Provided data:
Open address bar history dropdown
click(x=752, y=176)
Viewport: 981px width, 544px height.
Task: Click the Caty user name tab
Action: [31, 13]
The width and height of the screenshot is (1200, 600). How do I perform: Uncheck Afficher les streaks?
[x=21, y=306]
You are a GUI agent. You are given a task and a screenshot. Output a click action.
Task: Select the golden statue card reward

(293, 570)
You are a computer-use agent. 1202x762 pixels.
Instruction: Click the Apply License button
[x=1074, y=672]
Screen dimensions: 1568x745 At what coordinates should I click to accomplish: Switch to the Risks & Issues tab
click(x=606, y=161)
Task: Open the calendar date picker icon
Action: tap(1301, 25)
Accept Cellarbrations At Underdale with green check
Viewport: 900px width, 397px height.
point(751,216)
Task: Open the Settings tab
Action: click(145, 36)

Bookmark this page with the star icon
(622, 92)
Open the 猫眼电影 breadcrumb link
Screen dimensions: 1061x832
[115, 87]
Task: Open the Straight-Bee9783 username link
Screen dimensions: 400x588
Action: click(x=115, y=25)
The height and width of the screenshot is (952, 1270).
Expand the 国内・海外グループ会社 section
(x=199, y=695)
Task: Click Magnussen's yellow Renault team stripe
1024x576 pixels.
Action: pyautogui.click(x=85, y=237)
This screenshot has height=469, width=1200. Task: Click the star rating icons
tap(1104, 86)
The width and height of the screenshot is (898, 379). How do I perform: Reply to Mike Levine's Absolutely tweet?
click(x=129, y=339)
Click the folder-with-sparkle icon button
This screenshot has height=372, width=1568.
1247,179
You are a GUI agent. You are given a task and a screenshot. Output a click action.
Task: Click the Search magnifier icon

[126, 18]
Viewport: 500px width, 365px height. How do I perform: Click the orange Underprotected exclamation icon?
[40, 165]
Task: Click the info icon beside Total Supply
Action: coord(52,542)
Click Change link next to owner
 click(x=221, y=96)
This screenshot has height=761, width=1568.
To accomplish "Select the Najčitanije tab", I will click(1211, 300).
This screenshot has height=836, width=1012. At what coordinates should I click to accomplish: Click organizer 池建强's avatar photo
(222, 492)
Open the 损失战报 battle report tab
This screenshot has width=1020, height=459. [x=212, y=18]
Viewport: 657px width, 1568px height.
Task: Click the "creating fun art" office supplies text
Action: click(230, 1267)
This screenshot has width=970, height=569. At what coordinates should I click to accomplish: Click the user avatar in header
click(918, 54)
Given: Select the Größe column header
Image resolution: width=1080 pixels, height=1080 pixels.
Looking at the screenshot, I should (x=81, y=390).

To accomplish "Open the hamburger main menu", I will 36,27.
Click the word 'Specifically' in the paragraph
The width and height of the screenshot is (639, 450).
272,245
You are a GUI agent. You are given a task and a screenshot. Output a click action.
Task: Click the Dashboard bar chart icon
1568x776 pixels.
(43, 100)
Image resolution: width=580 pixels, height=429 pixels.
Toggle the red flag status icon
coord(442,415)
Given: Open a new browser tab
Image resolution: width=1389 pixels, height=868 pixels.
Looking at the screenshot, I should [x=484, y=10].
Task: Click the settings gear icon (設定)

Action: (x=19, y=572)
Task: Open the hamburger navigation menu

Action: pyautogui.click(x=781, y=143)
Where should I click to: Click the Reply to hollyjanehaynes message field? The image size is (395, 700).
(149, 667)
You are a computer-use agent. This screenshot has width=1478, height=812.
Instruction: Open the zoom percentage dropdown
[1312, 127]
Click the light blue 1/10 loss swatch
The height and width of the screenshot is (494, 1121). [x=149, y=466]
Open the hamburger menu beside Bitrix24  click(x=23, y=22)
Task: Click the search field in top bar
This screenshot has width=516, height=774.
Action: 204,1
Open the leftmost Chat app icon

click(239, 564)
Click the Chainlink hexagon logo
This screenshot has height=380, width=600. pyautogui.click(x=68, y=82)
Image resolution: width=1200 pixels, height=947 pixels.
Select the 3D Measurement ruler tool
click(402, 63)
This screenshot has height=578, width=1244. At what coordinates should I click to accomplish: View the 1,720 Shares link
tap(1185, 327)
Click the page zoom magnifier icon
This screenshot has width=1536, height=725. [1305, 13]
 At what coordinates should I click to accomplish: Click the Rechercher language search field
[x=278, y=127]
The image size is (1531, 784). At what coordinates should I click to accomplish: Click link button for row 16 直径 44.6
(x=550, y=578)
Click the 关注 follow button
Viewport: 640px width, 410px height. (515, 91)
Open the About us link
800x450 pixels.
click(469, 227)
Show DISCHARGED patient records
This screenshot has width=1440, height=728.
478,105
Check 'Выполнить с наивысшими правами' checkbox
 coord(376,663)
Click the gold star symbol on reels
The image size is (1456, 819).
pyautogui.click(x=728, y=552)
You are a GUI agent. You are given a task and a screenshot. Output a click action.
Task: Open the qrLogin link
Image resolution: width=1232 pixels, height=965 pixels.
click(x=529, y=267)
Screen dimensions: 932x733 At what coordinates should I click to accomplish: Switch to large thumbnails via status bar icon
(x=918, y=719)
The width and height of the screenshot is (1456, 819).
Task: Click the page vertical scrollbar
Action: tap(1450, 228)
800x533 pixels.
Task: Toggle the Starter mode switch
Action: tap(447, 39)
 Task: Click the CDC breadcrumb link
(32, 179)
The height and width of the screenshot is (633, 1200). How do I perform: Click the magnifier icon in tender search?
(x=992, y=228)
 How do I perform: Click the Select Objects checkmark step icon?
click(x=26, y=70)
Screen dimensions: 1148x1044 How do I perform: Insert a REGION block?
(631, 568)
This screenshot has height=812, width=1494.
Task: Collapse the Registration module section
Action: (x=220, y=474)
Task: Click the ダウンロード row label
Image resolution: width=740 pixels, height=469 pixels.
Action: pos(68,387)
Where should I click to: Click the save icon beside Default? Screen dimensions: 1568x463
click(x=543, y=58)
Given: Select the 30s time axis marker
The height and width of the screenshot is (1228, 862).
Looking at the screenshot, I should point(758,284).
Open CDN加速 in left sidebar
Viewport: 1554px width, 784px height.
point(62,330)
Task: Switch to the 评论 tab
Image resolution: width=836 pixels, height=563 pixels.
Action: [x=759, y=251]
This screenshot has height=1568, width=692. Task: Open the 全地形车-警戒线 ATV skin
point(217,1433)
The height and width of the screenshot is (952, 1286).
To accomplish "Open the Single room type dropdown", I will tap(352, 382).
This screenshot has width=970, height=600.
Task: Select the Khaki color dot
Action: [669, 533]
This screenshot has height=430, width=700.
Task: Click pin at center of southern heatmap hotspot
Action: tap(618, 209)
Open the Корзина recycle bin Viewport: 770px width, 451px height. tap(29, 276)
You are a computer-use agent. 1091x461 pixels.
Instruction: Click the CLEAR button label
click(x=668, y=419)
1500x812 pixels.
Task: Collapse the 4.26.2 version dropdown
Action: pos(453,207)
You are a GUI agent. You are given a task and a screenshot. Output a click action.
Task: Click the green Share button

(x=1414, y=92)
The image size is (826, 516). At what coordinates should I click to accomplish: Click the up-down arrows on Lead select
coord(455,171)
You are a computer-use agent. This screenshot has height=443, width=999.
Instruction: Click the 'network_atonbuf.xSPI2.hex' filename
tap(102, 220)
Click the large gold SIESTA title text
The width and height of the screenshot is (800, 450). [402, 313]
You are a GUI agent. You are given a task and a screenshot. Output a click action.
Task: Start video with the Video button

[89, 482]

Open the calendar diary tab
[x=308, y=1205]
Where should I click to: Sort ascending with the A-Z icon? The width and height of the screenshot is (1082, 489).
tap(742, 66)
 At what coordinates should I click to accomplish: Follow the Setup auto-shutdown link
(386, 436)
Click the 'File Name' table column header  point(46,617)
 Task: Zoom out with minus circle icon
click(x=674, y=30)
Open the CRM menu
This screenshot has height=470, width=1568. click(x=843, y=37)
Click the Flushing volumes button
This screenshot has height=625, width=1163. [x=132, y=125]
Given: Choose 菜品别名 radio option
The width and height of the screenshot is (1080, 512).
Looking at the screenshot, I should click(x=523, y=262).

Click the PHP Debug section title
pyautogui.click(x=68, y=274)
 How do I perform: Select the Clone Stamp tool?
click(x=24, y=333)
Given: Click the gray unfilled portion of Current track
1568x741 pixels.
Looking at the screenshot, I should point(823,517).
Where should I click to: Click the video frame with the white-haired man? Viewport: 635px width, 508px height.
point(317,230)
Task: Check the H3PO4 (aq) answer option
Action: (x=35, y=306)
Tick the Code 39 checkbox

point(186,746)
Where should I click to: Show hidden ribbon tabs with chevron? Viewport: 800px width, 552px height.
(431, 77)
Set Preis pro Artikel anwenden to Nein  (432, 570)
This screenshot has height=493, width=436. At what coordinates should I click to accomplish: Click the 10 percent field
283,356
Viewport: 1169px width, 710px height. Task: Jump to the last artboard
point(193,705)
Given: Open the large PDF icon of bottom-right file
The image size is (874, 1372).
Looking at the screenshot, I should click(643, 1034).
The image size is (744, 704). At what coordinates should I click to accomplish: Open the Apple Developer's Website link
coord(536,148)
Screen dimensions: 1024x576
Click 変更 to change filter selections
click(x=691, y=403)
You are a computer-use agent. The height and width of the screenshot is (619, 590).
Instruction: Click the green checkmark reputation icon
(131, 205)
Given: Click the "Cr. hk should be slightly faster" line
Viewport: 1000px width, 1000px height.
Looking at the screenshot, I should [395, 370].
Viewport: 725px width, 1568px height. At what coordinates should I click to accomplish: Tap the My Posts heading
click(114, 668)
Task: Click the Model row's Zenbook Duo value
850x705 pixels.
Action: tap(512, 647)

Task brief: An exact, complete copy of the lines above from the one with "Given: Select the 30s time axis marker" through the one with "The height and width of the screenshot is (952, 1286)." is the whole answer.

Solution to this problem:
Given: Select the 30s time axis marker
The height and width of the screenshot is (1228, 862).
Looking at the screenshot, I should point(758,284).
Open CDN加速 in left sidebar
Viewport: 1554px width, 784px height.
point(62,330)
Task: Switch to the 评论 tab
Image resolution: width=836 pixels, height=563 pixels.
Action: [x=759, y=251]
This screenshot has height=1568, width=692. Task: Open the 全地形车-警戒线 ATV skin
point(217,1433)
The height and width of the screenshot is (952, 1286).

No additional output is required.